Guardiamo ad Oriente col dialogo. Quale sarà lo sviluppo del dialogo con la Cina?
«È stato ed è un cammino lungo che ha conosciuto fasi alterne, che non è ancora concluso e che si concluderà con i tempi di Dio. Credo che nei confronti della Cina dobbiamo adottare visione teologica. Attualmente siamo in una fase positiva, ci sono stati dei segnali da entrambe le parti di volontà di continuare a parlarsi e di trovare insieme delle soluzioni ai problemi della presenza della Chiesa Cattolica in quell’immenso Paese. Personalmente oserei dire che le prospettive sono promettenti e speriamo che queste gemme fioriscano e diano un buon frutto, per il bene della Cina stessa e di tutto il mondo».
Gerusalemme e la Terra Santa. Sembrava che si fosse fatto un grande passo in avanti con l’incontro di Roma. In seguito la guerra a Gaza, adesso gli attentati terroristici per strada. Cosa è successo?
« È difficile dire cosa sia successo. Certamente, come ha detto il Papa, tutto quello che è stato fatto, soprattutto a livello di preghiera, non è mai inutile anche se hai nostri occhi può apparire tale, magari può subentrare qualche disillusione, amarezza perché non abbiamo davanti i risultati, ma è stato messo un punto fermo: per raggiungere la pace dobbiamo chiederla, prima di tutto al Signore. Dobbiamo chiederla affinché il Signore converta i cuori, aiuti le persone a capire che al di fuori della pace non ci sono altre alternative. In Terra Santa bisogna tornare al negoziato, non ci sono altre possibilità, ma per farlo c’è bisogno di costruire un clima di fiducia che oggi è molto ridotto e quindi è importante che da ciascuna delle parti si pongano dei gesti, dei segni che portino alla fiducia. Quando ci sarà fiducia sarà possibile anche negoziare ».
L’altro grande fronte è quello dei migranti. Sono flussi migratori imponenti che caratterizzano la nostra epoca. Come può papa Francesco rispondere alla paura che sta aumentando di fronte ai migranti?

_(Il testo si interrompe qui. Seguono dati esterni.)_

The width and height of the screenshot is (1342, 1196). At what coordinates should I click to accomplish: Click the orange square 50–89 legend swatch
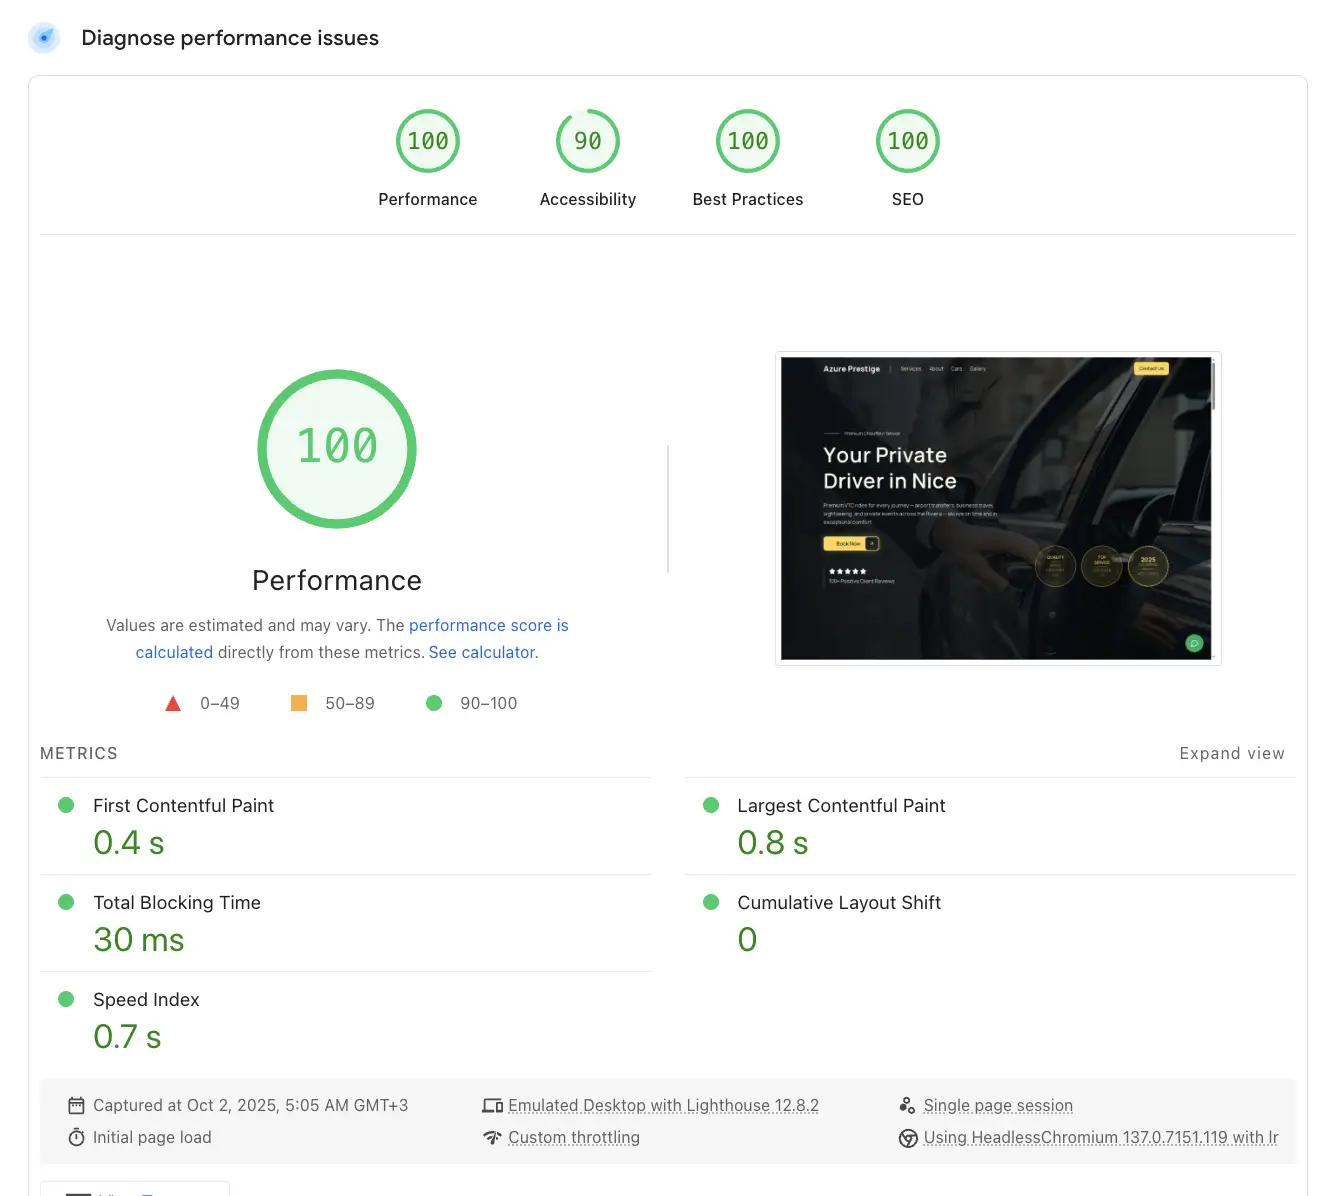coord(299,703)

« Quello che ha appena detto è una costante riconosciuta da tutte le associazioni che si occupano di migranti e dagli stessi governi. Le immigrazioni non sono più un’emergenza ma una realtà, una caratteristica strutturale della nostra epoca e per questo motivo servono della politiche di integrazione, che siano comuni, che il problema sia assunto da tutti e tutti cerchino di dare una risposta. È difficile convincere chi ha paura, non c’è peggior consigliere che la paura. La Chiesa deve testimoniare, insegnare: insegnare fraternità e prossimità, testimoniare con le sue opere sia la fraternità che la prossimità ».
Il dialogo con l’Islam e le altre religioni, l’accoglienza dei migranti, l’amore per il creato. Quanto papa Francesco sta traendo ispirazione da san Francesco?
«Ci ha dato un’indicazione molto precisa con la scelta di questo nome. Si capiva che non era soltanto il nome, ma dietro di esso c’è anche un programma, soprattutto questo programma di semplicità evangelica e di povertà, di una Chiesa trasparente che si liberi da tutto quello che le impedisce di vivere, di testimoniare Cristo per poter essere vicina a tutti, soprattutto a coloro che più soffrono nel corpo e nello spirito» .
* direttore della rivista «San Francesco»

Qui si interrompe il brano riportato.